Even the claim that everything is subjective is, inevitably, itself subjective.

 Even the claim that everything is subjective is, inevitably, itself subjective.

― Atrona Grizel

If the insipidity and superficiality of the conversations one is exposed to everywhere disturb them, it helps to think of it as a comedy scene between two mad people. Fools are mad because they are simply fools. And the disturbed one is mad because they still do care about what those fools ramble about.

― Atrona Grizel

I no longer even care whether anyone shares my views or not; everywhere now I am only looking for those who are in a general state of dissatisfaction—without caring against what or in what way they are disillusioned. I desire someone outside of society; I do not even care why they are outside society. I would even be satisfied with someone who had shaken off this collective madness and buried themself in individual madness.

― Atrona Grizel

Fate should not be accepted but celebrated. Even if one dislikes the life they have fallen into, even if they reject it stubbornly, they can still celebrate it. This is the difference between acceptance and celebration: the former is like eating the cake and finishing it, while the latter is like placing burning candles on it and finding fulfillment not by eating it, but by watching it.

* SHORT TASK A
In the quotations, list everything that the passage beginning "I no longer even care" says the speaker does not care about.
* SHORT TASK B
Retype the part of the quotations starting at "Fate should not" and ending at "by watching it.".
* SHORT TASK C
According to the quotations, what should be done with fate instead of accepting it?

* DATA LINES

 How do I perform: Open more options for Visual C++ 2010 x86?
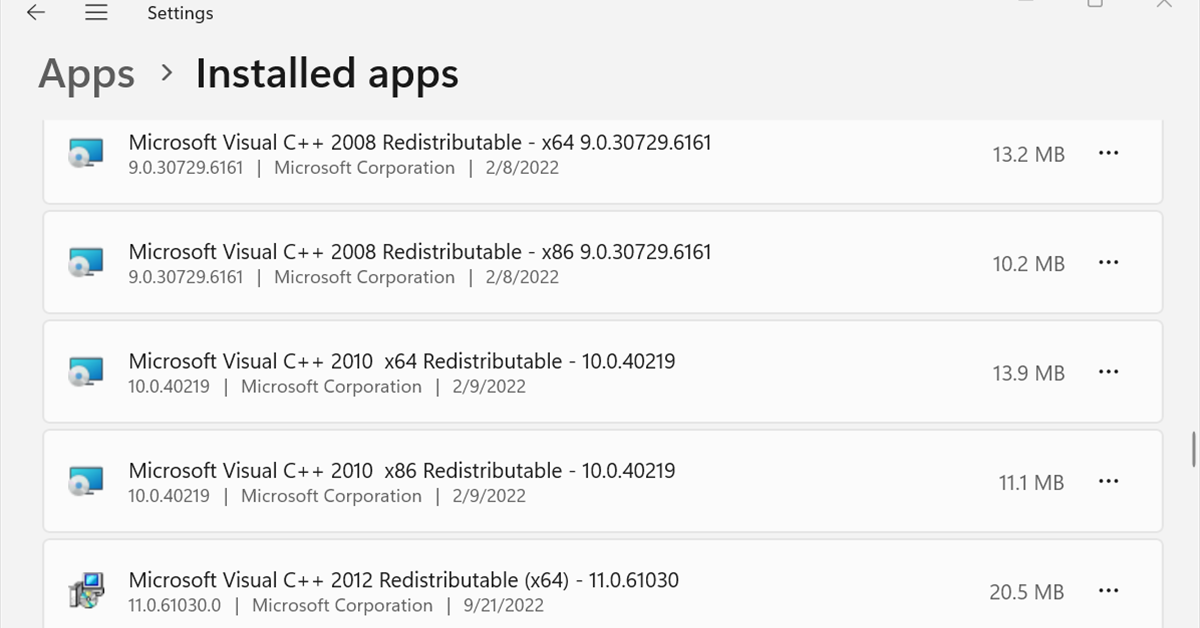(x=1108, y=481)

* FULL OUTPUT A
- Whether anyone shares the speaker's views
- Against what or in what way people are disillusioned
- Why someone is outside society

* FULL OUTPUT B
Fate should not be accepted but celebrated. Even if one dislikes the life they have fallen into, even if they reject it stubbornly, they can still celebrate it. This is the difference between acceptance and celebration: the former is like eating the cake and finishing it, while the latter is like placing burning candles on it and finding fulfillment not by eating it, but by watching it.

* FULL OUTPUT C
It should be celebrated.